The case boils down to statutory interpretation: Does a dismissal for lack of subject-matter jurisdiction—as opposed to a determination on the merits—under the discretionary function exception of the FTCA qualify as a judgment subject to the FTCA's judgment bar?
The FTCA allows private individuals to sue the government for most torts committed by individuals acting on behalf of the U.S.
The discretionary function exception, at 28 U.S.C. §2680, protects government employees from liability when part of their statutory duty relies on individual decision making.
The judgment bar, at 28 U.S.C. §2676, bars multiple actions based on the same subject matter from being brought against the same person.
If the Supreme Court opts for a strict interpretation of Section 2680, federal prisoners' access to the courts could be greatly limited. A looser interpretation would force the government to defend many more lawsuits.
The issue under Section 2680 “is very complicated,” Justice Samuel A. Alito Jr. said.
Here, Walter Himmelreich was serving time for producing child pornography when he was severely beaten by another inmate, who previously warned prison officials he would “smash” a pedophile.
Himmelreich sued prison officials under the FTCA and later filed a separate Bivens claim, alleging an Eighth Amendment violation.
A Bivens action is a claim against federal officials in their individual capacities for violating a person's constitutional rights.

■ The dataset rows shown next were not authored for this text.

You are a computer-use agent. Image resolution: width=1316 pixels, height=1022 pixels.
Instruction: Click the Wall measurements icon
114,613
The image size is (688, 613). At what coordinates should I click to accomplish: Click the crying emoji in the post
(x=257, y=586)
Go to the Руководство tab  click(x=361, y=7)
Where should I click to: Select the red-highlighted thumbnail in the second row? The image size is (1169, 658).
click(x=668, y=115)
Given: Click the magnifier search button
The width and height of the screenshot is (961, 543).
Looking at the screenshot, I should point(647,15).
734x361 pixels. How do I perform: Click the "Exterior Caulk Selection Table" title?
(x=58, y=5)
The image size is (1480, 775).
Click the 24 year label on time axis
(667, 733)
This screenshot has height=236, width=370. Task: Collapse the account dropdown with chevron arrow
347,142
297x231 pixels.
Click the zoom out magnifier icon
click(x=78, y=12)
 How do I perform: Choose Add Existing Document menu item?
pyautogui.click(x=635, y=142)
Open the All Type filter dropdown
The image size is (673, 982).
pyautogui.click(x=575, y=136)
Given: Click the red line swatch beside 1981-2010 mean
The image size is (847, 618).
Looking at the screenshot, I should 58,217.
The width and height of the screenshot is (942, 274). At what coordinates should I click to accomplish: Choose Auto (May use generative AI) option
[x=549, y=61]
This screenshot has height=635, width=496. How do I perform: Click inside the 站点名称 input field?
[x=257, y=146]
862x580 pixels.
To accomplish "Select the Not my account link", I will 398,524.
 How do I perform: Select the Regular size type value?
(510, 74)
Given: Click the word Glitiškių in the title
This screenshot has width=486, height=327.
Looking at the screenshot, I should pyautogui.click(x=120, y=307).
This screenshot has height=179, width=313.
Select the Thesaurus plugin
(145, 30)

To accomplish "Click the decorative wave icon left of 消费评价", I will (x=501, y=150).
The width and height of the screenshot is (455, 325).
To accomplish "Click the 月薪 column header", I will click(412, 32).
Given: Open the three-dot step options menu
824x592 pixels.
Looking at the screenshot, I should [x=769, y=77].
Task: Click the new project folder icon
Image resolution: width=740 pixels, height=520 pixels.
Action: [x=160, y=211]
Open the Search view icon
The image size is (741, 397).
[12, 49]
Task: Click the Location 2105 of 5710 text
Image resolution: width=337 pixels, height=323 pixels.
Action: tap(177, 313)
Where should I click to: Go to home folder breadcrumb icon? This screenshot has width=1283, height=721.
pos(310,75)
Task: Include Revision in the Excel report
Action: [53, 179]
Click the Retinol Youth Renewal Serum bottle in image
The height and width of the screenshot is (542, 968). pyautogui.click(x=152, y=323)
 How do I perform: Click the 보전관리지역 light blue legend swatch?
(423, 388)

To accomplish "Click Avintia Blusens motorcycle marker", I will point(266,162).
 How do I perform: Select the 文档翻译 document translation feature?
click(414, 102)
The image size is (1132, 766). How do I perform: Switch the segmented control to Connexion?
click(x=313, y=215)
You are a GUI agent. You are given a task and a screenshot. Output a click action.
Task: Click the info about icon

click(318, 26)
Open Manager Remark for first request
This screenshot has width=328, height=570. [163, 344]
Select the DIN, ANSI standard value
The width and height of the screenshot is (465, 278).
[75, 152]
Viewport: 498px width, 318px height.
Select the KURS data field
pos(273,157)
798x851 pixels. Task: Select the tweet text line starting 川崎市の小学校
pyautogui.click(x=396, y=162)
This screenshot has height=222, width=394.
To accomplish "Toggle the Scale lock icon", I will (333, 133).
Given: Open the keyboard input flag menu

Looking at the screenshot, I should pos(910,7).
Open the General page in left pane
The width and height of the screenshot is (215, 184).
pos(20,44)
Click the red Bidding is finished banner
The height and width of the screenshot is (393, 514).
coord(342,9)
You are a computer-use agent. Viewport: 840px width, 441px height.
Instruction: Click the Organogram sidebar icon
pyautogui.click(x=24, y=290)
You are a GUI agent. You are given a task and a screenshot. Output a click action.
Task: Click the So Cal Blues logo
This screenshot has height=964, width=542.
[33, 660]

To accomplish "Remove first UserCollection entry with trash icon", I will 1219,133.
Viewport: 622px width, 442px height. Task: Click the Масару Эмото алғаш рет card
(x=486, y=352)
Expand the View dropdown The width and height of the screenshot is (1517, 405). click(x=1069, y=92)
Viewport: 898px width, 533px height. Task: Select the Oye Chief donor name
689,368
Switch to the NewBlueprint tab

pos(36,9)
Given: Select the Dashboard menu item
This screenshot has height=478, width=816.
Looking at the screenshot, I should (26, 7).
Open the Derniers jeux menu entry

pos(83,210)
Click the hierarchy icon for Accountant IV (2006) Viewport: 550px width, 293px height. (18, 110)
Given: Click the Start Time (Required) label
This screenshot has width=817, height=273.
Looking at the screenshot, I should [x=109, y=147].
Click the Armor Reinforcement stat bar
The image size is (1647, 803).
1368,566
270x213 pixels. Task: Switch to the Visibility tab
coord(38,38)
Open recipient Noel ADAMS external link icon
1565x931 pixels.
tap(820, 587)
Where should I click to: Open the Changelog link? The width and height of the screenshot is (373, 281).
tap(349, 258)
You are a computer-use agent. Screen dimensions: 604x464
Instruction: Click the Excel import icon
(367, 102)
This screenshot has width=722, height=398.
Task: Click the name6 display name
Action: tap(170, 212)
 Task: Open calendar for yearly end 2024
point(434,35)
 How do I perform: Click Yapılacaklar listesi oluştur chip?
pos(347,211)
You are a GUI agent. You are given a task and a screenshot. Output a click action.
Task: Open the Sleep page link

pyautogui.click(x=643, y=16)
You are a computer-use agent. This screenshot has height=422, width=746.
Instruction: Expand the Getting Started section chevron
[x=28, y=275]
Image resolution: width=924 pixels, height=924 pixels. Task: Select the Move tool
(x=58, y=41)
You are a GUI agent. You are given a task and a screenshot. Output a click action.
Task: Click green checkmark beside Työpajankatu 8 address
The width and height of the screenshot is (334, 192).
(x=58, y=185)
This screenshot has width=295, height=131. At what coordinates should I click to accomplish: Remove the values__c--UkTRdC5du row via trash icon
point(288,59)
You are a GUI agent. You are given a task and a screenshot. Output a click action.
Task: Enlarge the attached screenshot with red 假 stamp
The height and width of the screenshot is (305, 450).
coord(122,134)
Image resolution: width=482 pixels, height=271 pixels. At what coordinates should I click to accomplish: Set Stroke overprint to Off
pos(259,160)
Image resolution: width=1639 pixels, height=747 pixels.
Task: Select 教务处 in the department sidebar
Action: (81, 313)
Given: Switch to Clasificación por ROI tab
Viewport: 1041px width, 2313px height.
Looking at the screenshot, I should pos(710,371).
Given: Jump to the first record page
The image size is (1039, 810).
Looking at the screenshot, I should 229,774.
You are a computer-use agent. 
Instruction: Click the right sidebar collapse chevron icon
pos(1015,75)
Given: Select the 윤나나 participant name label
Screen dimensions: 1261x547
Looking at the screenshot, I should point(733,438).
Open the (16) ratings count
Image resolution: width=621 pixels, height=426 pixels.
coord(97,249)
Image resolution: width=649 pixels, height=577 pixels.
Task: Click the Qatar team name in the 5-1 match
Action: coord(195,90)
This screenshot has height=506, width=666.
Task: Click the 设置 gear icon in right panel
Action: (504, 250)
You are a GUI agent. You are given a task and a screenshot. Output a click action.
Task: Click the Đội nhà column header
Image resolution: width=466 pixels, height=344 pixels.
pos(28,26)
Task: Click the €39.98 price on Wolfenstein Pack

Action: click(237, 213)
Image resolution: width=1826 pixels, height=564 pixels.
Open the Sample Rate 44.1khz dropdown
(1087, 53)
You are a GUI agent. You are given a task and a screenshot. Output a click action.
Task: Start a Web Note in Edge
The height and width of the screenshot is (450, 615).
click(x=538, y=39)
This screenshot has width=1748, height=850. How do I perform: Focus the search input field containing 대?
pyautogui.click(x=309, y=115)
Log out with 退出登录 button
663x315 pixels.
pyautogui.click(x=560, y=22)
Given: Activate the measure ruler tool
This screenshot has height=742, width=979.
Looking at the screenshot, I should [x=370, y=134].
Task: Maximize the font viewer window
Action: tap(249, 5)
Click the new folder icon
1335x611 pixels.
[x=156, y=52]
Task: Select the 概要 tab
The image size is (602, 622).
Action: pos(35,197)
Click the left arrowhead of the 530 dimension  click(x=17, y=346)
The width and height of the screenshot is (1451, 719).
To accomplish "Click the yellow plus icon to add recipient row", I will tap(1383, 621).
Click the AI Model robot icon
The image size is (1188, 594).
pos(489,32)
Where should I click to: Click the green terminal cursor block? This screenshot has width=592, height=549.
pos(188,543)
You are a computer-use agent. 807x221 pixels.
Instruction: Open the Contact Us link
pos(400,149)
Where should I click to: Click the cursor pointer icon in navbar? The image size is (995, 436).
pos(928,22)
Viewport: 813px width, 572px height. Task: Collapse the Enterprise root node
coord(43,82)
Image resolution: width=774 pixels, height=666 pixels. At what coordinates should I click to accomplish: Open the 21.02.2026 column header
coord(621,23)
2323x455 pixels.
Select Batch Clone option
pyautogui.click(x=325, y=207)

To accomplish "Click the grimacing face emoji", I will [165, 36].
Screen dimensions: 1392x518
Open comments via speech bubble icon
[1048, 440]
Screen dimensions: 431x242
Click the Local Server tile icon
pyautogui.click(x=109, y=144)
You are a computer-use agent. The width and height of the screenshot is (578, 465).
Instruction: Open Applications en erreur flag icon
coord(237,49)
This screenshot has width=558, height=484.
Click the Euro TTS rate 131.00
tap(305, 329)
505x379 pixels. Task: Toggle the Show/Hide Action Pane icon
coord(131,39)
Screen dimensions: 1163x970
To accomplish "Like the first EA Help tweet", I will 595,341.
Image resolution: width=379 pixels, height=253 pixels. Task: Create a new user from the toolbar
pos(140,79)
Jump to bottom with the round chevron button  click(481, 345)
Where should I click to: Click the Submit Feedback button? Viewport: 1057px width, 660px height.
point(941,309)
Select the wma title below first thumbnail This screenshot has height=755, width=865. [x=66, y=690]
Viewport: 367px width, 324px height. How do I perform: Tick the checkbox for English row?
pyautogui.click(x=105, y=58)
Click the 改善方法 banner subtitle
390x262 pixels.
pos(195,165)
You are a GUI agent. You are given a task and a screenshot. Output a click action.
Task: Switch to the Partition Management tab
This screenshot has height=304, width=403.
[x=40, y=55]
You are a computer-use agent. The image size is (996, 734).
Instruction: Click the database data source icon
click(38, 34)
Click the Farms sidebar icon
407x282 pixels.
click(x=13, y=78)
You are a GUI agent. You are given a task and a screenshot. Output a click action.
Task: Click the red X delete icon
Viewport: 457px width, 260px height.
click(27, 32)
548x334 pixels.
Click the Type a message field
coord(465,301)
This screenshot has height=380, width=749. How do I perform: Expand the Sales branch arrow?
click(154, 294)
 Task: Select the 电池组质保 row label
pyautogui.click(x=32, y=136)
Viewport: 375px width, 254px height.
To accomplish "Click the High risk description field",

The U.S. Court of Appeals for the Sixth Circuit ultimately held that the district court's dismissal of the FTCA suit for lack of subject-matter jurisdiction under the discretionary function exception—one of the exceptions listed in Section 2680—wasn't a “judgment” that would trigger the FTCA's judgment bar to preclude the Bivens suit.
Section 2680 says that “the provisions of this chapter and section 1346(b) of this title shall not apply to” several claims exempted from the FTCA, such as the discretionary function exception.
The “chapter” referred to is Chapter 171 of Title 28, which is comprised of Sections 2671 to 2680 and includes the judgment bar, Section 2676.
Roman Martinez, arguing for the government, said you can't file two claims for the same alleged injury.
“You can't take a second bite out of the apple,” Martinez said.
The Bivens claim here could have been filed first to avoid the judgment bar, Martinez said. “The courtroom door is never closed to a Bivens claim,” Martinez, of the Solicitor General's Office, said.
What does “judgment” mean to you? Alito asked Martinez.
“In your reply brief, you say that perhaps a technical or a procedural judgment is not a judgment under the judgment bar provision. So what does that mean? It is a technical or procedural judgment?” Alito said.
“We weren't trying to cherry pick definitions,” Martinez said.
When a case is resolved for the government on the basis of a Section 2680 exception, it's a jurisdictional and substantive adjudication of the claim, he said.
The language of 2680 says that “the provisions of this chapter don't apply to categories of potential claims,” Martinez said, distinguishing claims from judgments.
The judgment bar operates on the basis of FTCA judgments, not claims, which “are obviously different,” Martinez said.
Martinez continued, “A claim is an assertion of a legal right before it's been adjudicated or while it's being adjudicated—”
“That's slicing the bologna really thin,” Justice Elena Kagan interrupted to laughter.
Christian G. Vergonis, who represented Himmelreich, argued that a plain reading of Section 2680 showed that the judgment bar didn't apply.
The “ ‘shall not apply' directive of Section 2680” makes perfectly clear that the act's other provisions—sections 2671-2680—don't apply. “This unambiguously includes the judgment bar,” Vergonis, of Jones Day, Washington said.
Section 2680 “has a lot of terms that would be subject to some litigation or confusion,” Chief Justice John G. Roberts Jr. said.
Under your argument, the statute's definitional provisions are “off the table,” Roberts said.
They're not, Vergonis said, “because definitions govern statutory terms.”
And that's not slicing the bologna thin at all, Vergonis said.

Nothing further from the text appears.